- GOAL OF THE EXERCISE -
From the records below, pull out each line that contains the string "Task" and copy it.

- MATERIAL TO PROCESS -
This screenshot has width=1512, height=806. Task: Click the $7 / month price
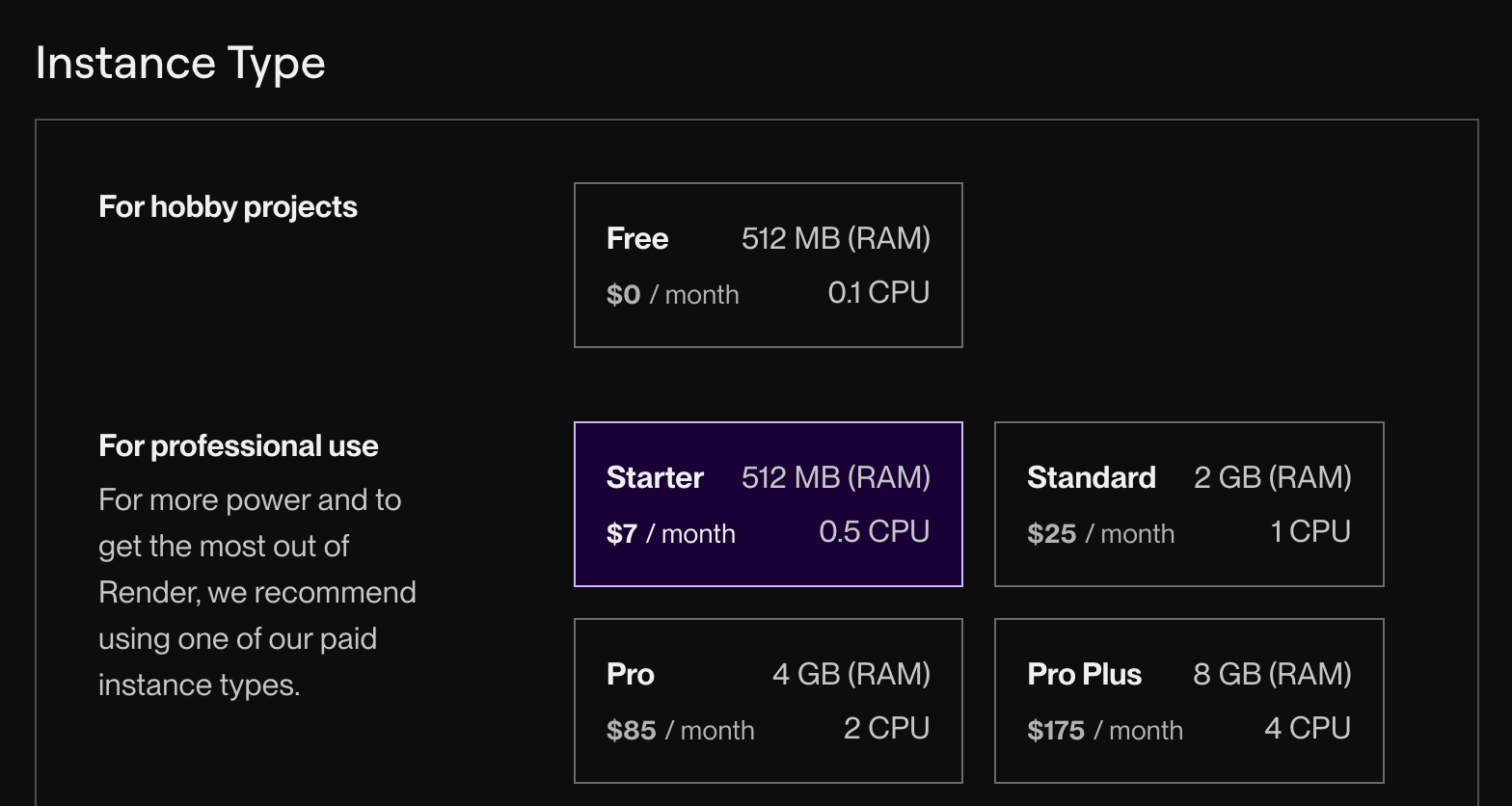click(x=670, y=533)
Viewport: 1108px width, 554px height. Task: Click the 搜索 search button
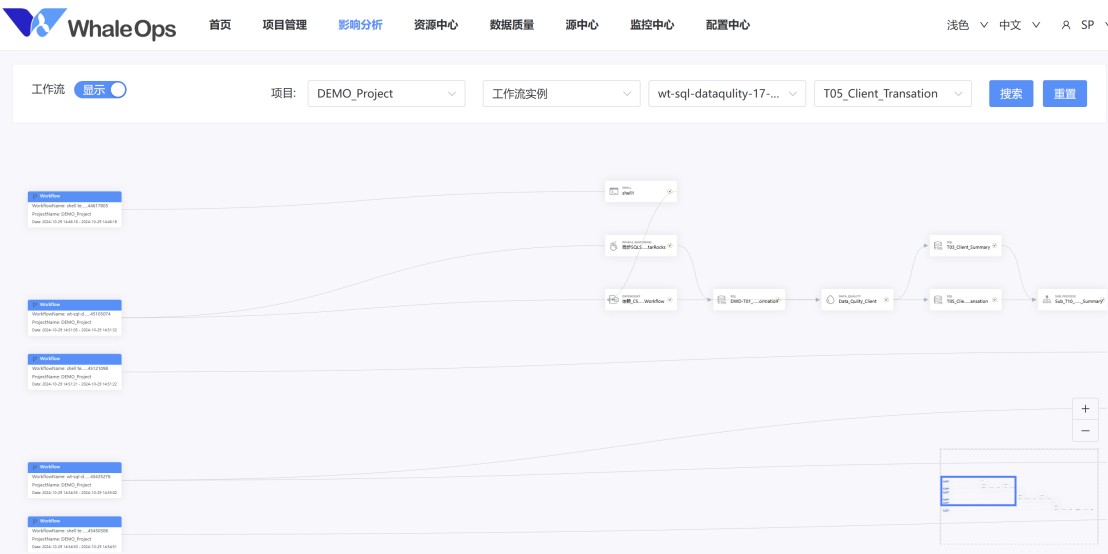click(1011, 93)
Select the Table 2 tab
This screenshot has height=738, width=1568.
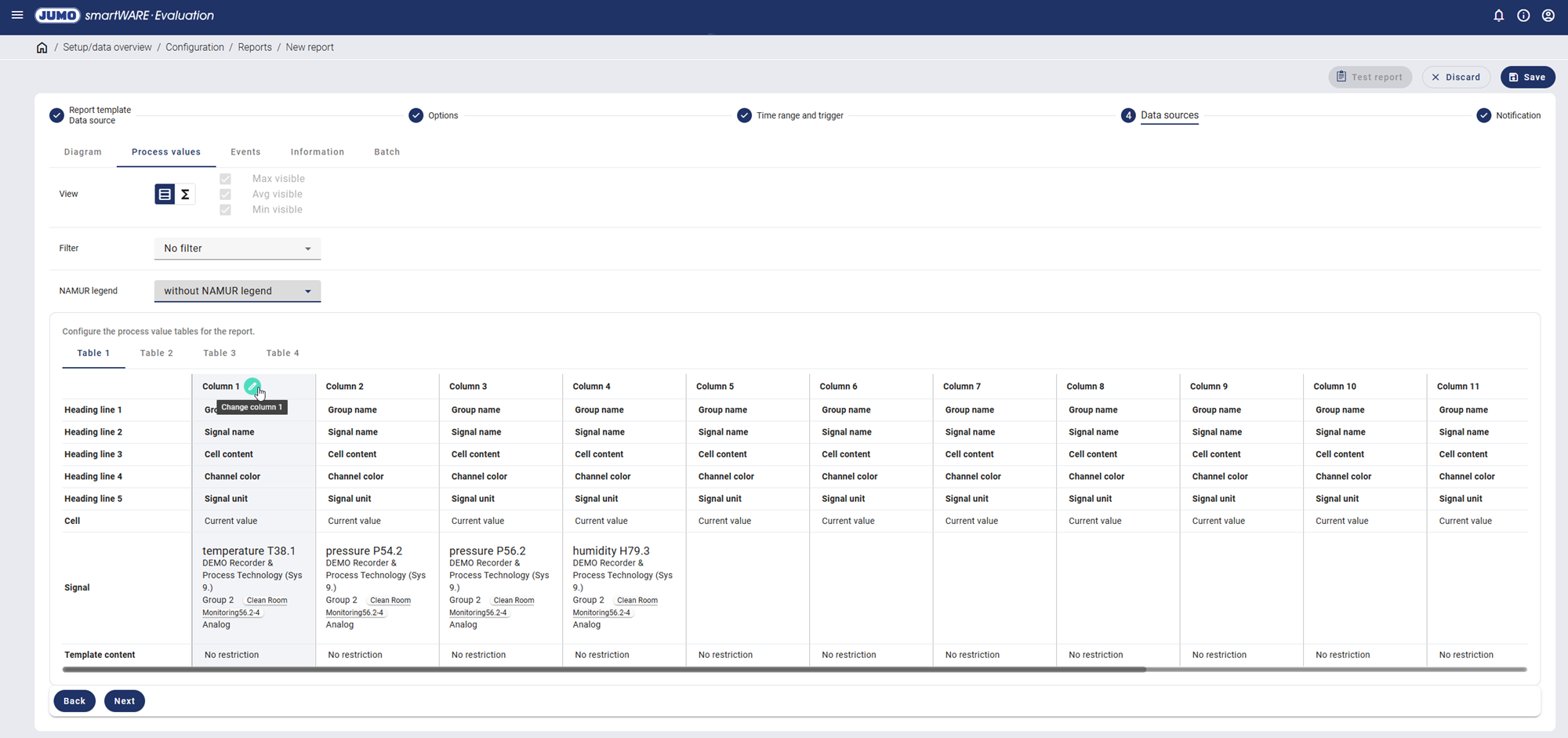click(156, 353)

- OUTPUT BELOW -
This screenshot has width=1512, height=806. Task: Click the $7 / month price
Viewport: 1108px width, 554px height. Task: Click the 搜索 search button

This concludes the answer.